(Saved data entries)
____________________

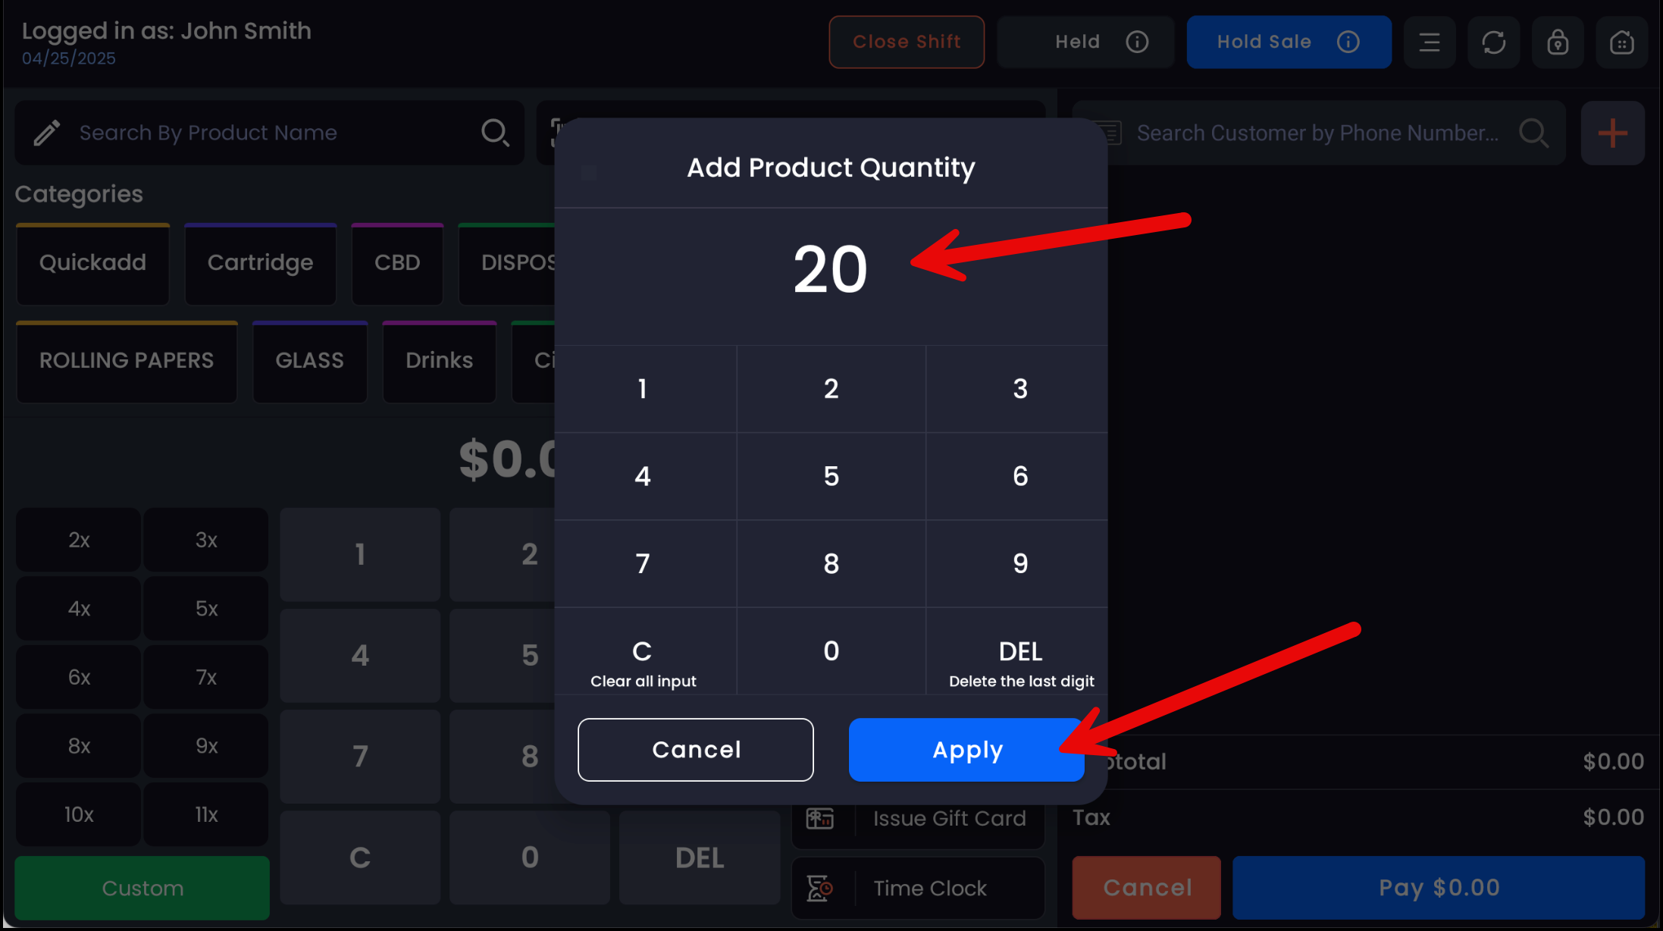The image size is (1663, 931).
Task: Click the Time Clock hourglass icon
Action: coord(820,888)
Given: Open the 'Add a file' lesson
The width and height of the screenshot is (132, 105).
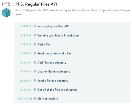Looking at the screenshot, I should [44, 44].
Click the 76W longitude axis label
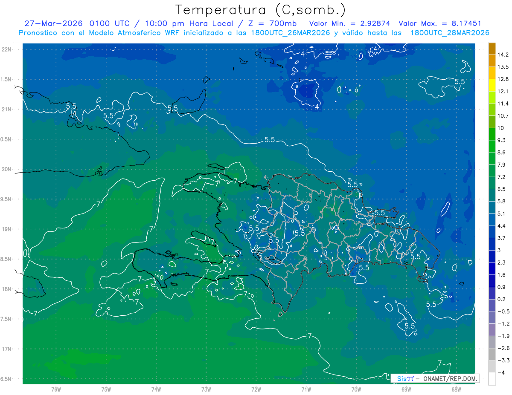 [56, 389]
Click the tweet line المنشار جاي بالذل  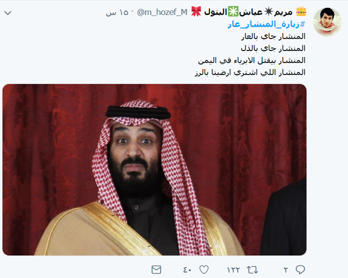[274, 49]

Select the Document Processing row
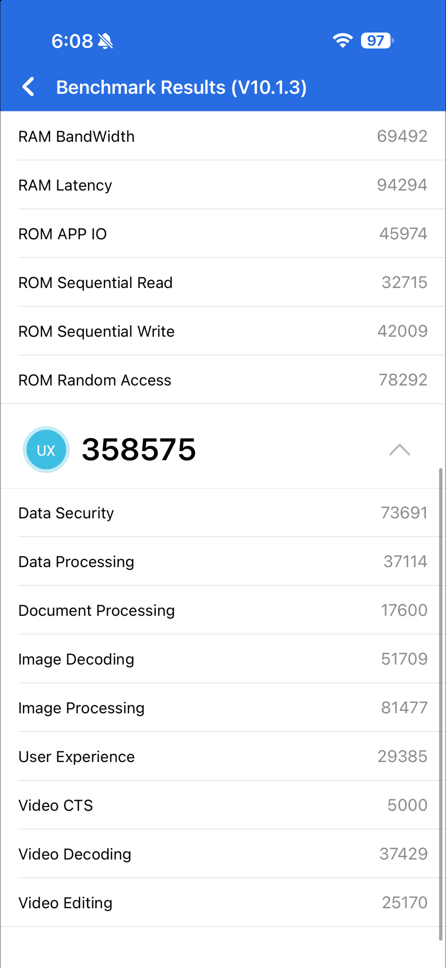(x=223, y=610)

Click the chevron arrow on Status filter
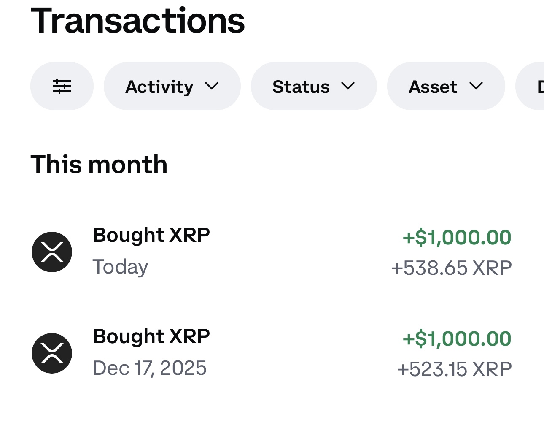click(x=348, y=86)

____________________

* **YOUR OBJECTIVE**
Only an exact copy of the lines from the one with "Select the Document Processing row" through the last line of the data above is wanted, and no pictures.

* **ANSWER BOX**
Select the Document Processing row
(x=223, y=610)

Click the chevron arrow on Status filter
click(x=348, y=86)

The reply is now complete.